Profezia non è pre-dire e nemmeno pre-vedere Il profeta non vede il futuro, vede il presente. Vede nel presente quello che gli altri non vedono e dice nel presente quello che gli altri non vogliono ascoltare. Soprattutto ciò che riguarda la difesa della vita e la netta condanna di qualsiasi guerra e ingiustizia. Di mondializzazione della profezia ci parlava Martin Luther King, già quarant’anni fa: «Non posso starmene seduto senza fare niente ad Atlanta e non preoccuparmi di quanto accade altrove. Esattamente come i profeti dell’ottavo secolo lasciavano i loro villaggi per portare il "così dice il Signore" ben oltre i confini della città in cui erano nati, anch’io mi sento costretto a fare altrettanto.

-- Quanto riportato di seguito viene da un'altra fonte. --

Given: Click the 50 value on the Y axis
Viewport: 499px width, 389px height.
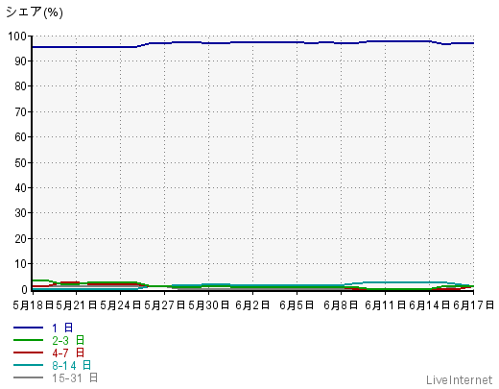Looking at the screenshot, I should pyautogui.click(x=21, y=163).
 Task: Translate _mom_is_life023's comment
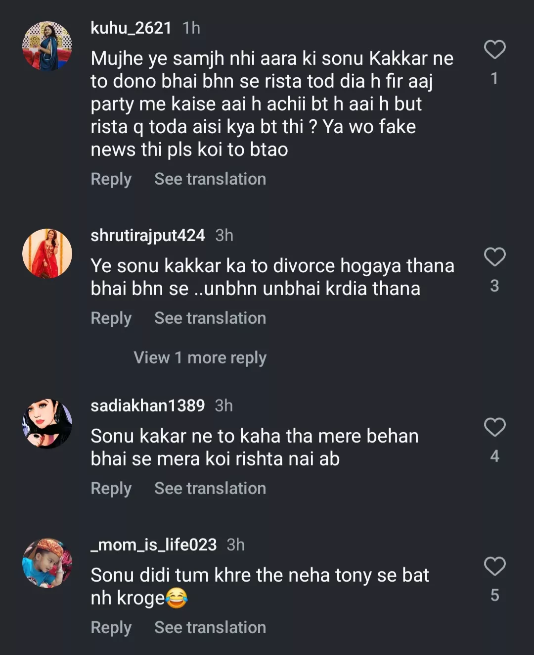[210, 628]
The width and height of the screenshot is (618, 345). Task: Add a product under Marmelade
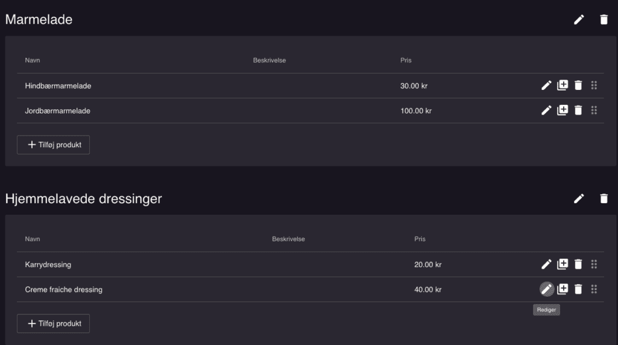click(x=53, y=145)
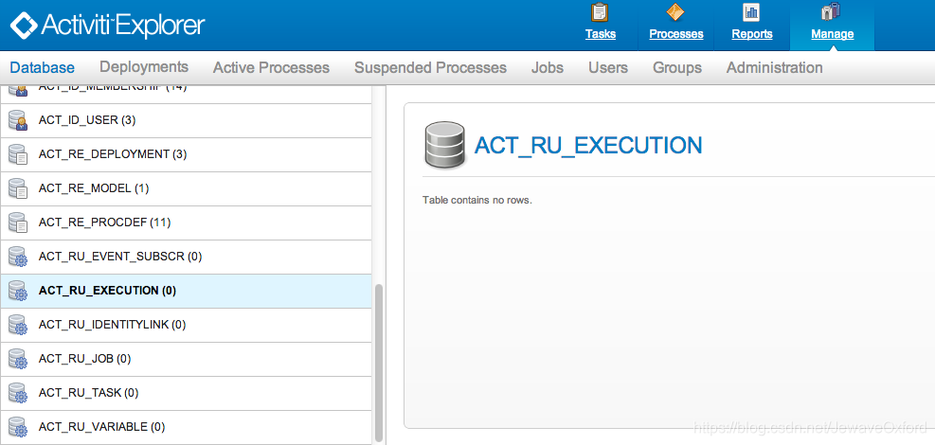Screen dimensions: 935x445
Task: Click the Activiti Explorer logo
Action: [108, 25]
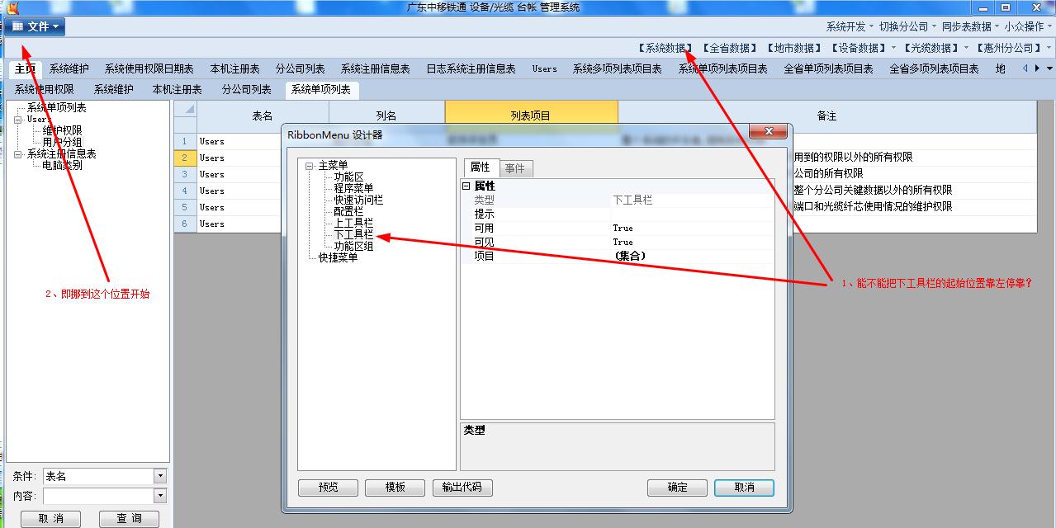Open the tab overflow arrow icon

coord(1049,68)
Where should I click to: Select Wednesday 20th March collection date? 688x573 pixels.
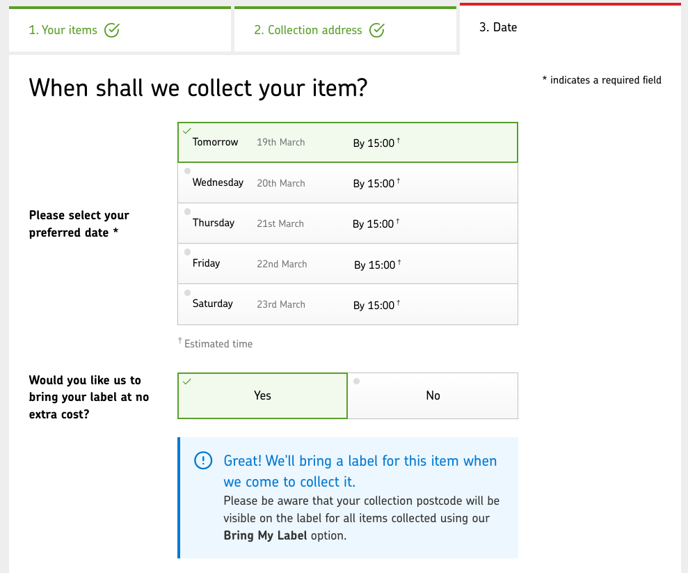click(x=348, y=183)
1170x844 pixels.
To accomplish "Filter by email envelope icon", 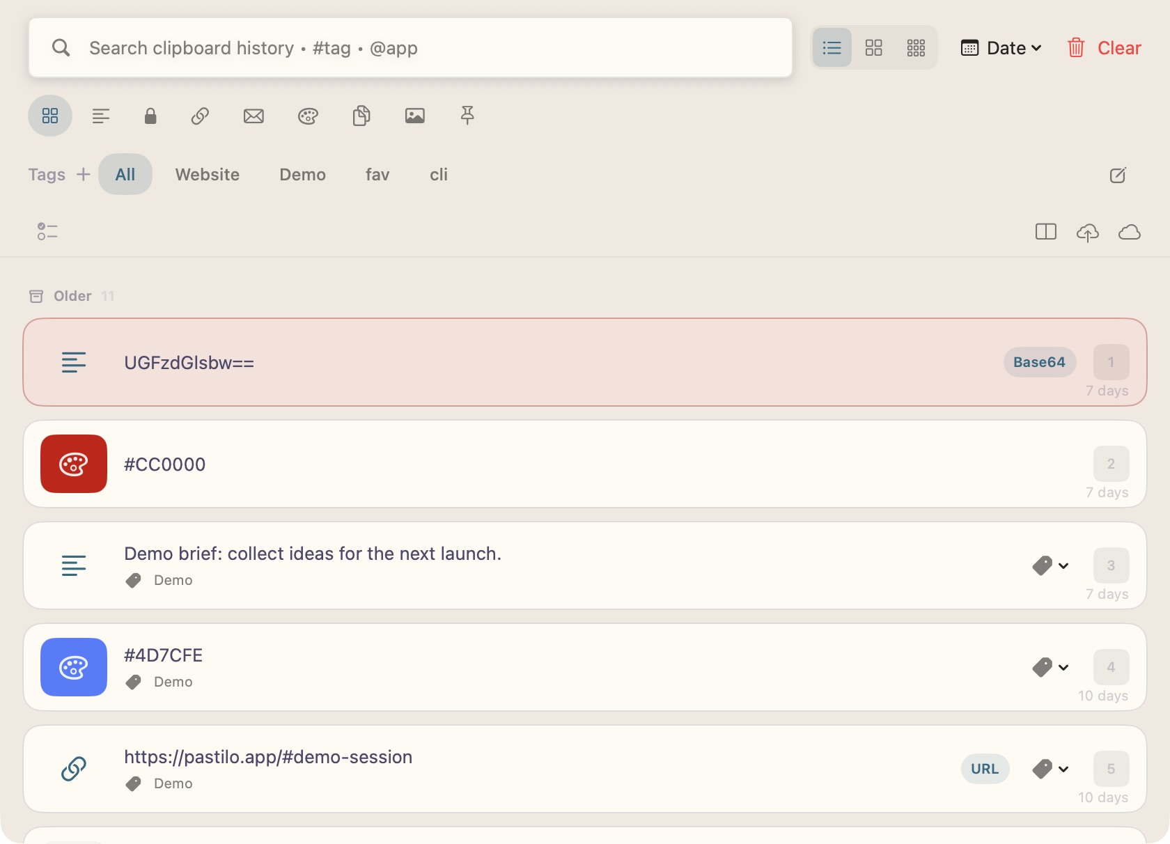I will (x=254, y=116).

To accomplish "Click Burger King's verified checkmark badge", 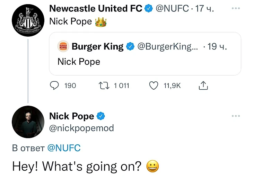I will pyautogui.click(x=130, y=46).
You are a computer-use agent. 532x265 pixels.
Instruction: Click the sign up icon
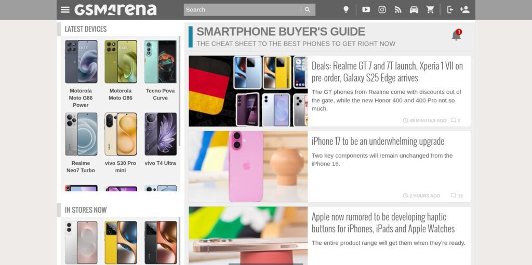[464, 10]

L’ingiustizia, da qualunque parte si trovi, è una minaccia per la giustizia da qualunque altra parte».
È profezia estrema, incomprensibile e dura come ogni linguaggio profetico quella di Etty Hillesum, una giovane donna ebrea che si è trovata a vivere all’età di ventisette anni l’orrore della Shoah: «Nel campo di Westerbork ho potuto toccare con mano come ogni atomo di odio che si aggiunge al mondo lo renda ancora più inospitale».
Profezia è urto con il senso comune, bufera nella normalità, terremoto nel tempio. Profezia è rottura, deserto, inquietudine, isolamento, incomprensione. Profezia è scontro con il potere. E al "potere" è spesso inutile fare "opposizione". Quel che occorre è la "resistenza" e la testimonianza. Sempre.